Application of Principles to the
Present Case
68.
The applicant argues that the
interference with its right to property through taxation of electricity and gas
consumption was not prescribed by law on account of the fact that Law no. 2464
did not include a clear regulation on the subject matter of the tax, taxpayer,
responsible, tax base, tax rate and return and payment procedure with regard to
those who consume the electricity and coke gas produced by themselves.
69.
Law no. 2464 regulates the
municipal income under four separate sections. The first section covers taxes,
the second charges and the third participation shares of expenditures. Whereas
the fourth section of the law sets out various provisions, including
regulations on the determination of tax and charge tariffs. The financial
responsibility was first introduced by the Additional Law to the Municipal
Taxes and Taxes Law no. 4375 dated 14 January 1943 in order to find sources of
income that are easy to accrue and collect due to the urgency of the economic
and financial situation in the face of increasing municipal services and on the
grounds that it would impose a relatively light financial burden on taxpayers. Whereas
this obligation was expressed as a municipal share in electricity and gas in
the Municipal Revenues Law no. 5237, dated 1 July 1948, Law no. 2464 provides
for the fulfilment of this obligation as a tax payment.
70.
Law no. 2464 specifies the
electricity and gas consumption within the municipal boundaries and adjacent
areas as the subject of the electricity and gas tax, and the consumers of
electricity and gas as the relevant taxpayers. The same Law bases the collection
of the tax on tax liability and stipulates that organizations that supply
electricity and distribute gas are responsible for the collection and deposit
of this tax included in the sales price to the relevant municipality.
71.
The Constitutional Court does not
have a duty to interpret the legal rules on taxation or to evaluate tax-related
incidents and facts within the scope of an individual application.
Nevertheless, as mentioned above, there is no doubt that in the present case
there was an interference with the applicant’s right to property through
taxation. An interference with the right to property through taxation, however,
must have a certain, accessible and predictable legal basis as addressed above.

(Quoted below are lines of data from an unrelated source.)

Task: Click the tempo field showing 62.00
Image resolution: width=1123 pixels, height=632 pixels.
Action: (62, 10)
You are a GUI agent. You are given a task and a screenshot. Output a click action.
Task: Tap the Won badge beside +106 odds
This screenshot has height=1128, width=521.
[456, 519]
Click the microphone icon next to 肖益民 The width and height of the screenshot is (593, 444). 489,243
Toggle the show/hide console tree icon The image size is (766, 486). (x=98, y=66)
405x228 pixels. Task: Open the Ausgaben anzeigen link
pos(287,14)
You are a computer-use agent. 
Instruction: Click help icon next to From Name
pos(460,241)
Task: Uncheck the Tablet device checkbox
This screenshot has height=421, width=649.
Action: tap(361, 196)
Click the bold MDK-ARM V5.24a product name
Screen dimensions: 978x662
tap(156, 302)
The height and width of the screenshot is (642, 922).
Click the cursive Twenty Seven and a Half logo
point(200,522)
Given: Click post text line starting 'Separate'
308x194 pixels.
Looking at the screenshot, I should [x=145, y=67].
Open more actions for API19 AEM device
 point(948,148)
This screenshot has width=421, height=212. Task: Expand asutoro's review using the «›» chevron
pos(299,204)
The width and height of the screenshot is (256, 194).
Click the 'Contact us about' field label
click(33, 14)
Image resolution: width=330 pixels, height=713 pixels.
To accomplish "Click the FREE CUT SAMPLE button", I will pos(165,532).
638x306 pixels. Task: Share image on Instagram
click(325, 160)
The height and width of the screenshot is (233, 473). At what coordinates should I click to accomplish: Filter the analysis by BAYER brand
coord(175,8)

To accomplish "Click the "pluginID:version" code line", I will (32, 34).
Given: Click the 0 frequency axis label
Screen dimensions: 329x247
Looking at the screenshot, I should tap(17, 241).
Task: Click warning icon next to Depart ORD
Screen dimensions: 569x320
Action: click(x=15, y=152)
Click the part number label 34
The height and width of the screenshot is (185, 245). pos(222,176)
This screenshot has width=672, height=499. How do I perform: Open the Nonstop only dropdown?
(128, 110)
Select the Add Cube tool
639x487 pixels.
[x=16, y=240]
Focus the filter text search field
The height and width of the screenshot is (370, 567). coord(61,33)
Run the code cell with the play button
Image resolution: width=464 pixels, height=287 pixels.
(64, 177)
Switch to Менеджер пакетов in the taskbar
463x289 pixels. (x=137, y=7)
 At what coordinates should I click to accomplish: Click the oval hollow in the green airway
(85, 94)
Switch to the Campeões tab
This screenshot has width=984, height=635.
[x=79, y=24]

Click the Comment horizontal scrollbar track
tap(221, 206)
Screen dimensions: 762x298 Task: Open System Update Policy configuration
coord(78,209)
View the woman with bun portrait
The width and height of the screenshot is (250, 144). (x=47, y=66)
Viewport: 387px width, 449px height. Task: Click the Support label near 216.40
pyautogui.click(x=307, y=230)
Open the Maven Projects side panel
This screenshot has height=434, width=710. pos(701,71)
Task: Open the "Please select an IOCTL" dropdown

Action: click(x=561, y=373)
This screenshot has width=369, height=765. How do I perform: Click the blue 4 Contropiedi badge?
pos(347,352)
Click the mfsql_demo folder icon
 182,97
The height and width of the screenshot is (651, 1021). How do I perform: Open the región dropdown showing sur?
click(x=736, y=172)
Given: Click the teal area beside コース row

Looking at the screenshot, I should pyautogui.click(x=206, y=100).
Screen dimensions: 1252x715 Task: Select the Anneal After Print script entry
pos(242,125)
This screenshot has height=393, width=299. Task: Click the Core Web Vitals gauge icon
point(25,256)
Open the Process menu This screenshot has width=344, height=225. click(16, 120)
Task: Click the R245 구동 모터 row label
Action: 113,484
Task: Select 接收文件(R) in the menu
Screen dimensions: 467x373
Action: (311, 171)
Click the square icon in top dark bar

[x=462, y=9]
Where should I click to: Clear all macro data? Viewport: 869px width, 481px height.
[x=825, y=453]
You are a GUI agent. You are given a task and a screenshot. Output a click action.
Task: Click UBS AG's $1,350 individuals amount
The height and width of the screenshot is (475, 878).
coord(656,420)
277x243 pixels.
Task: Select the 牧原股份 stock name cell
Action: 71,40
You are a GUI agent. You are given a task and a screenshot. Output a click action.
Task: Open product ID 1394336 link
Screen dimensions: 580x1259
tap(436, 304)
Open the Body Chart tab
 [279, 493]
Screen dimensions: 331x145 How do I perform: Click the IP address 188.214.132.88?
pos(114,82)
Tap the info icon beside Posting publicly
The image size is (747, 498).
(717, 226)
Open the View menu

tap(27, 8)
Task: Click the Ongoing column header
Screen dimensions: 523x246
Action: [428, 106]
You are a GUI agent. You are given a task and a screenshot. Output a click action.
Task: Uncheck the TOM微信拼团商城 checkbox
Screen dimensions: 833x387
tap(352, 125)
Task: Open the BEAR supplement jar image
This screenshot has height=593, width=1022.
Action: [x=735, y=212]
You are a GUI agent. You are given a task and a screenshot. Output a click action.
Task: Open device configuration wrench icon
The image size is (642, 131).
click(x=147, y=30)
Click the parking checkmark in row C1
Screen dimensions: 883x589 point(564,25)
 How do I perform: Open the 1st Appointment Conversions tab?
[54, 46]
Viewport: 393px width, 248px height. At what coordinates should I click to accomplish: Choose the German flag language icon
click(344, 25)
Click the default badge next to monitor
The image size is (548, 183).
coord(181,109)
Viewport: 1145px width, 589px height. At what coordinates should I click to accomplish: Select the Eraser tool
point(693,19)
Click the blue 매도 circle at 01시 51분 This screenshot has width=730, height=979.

In other words, with respect to the present application, the Constitutional
Court must first determine whether the taxation that interferes with the right
to property has a legal basis as stated.
72.
On the other hand, it should be
noted at this stage that the fact that the public authorities have a wide
discretionary power in terms of the type of interference in the control or
regulation of the use of property for the public interest does not change the
fact that the interference must be based on the law. That is to say, regardless
of the type of interference, there is no doubt that the right to property can
only be intervened through an accessible, certain and predictable law, and the
differentiation between the types of interference is significant in terms of
proportionality.
73.
Electricity and gas consumption
tax is regulated in Article 34 et seq. of Law No. 2464. Since the law and all
the amendments that it has undergone since its entry into force are published
in the Official Gazette, they have been accessible for the applicant.
74.
On the other hand, in the
circumstances giving rise to the application, it is accepted by the inferior
courts that the applicant consumed electricity and gas, even if they were
produced by him, and that the action of the applicant was not covered by the
exceptions listed in Article 36 of Law no. 2464, and therefore the applicant,
who carried out an activity within the scope of the tax, was liable to the tax.
Accordingly, it is certain and foreseeable that the applicant’s action falls
within the scope of the tax and that he is liable to the tax, in view of
Articles 34, 35 and 36 of Law no. 2464 and the interpretations of the courts of
instance based on these provisions.
75.
In the present case, the
applicant consumes his own electricity and coke gas instead of obtaining it
from an establishment that supplies electricity and distributes gas. The
dispute arises from the determination of the tax base in the payment of the
electricity and gas tax and whether the return and collection of the tax to be
paid is certain and predictable for the applicant.
76.
In Article 20 of the Tax
Procedure Law no. 213 of 4 January 1961, the tax assessment is explained as an
administrative act that determines the amount of tax claim through its
calculation by the tax office on the tax base and rates set down by the law.
Therefore, the capacity to levy a tax depends on the certainty and
predictability of the tax base on which it will be calculated. This allows the
taxpayer to foresee the extent of the interference with their right to property.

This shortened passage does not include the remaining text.